___ RECORDED INFORMATION ___

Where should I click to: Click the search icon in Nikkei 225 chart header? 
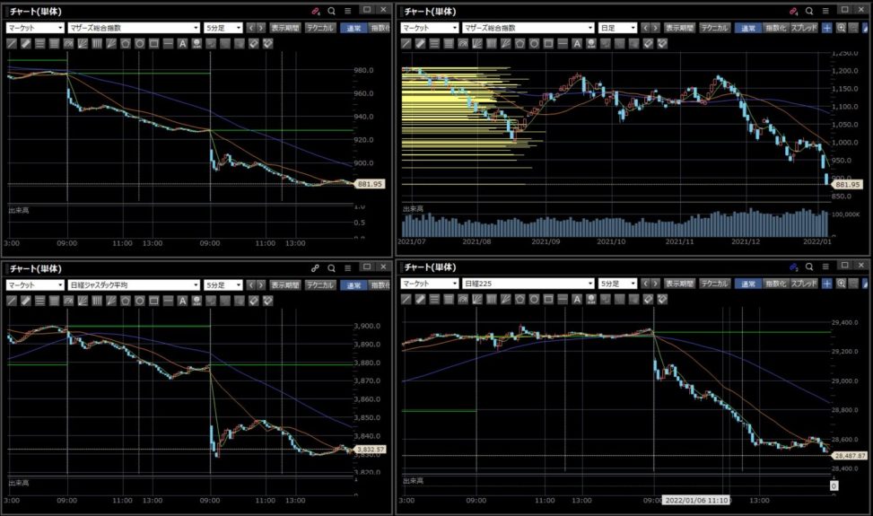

___
___ RECORDED INFORMATION ___

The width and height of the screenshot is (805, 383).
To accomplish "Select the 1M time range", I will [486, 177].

___
___ RECORDED INFORMATION ___

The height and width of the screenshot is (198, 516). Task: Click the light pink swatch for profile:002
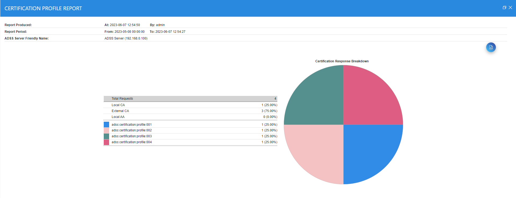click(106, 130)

___

AIM
Format the stretch from the line containing "The width and" through the line containing "will [486, 177]." as a two-column CSV with the headers entry and response. Each entry gets one row, with its text and its answer each in a single quoted field and line breaks replaced by spaces.

THE REPLY
entry,response
"The width and height of the screenshot is (805, 383). To accomplish ""Select the 1M time range"",","I will [486, 177]."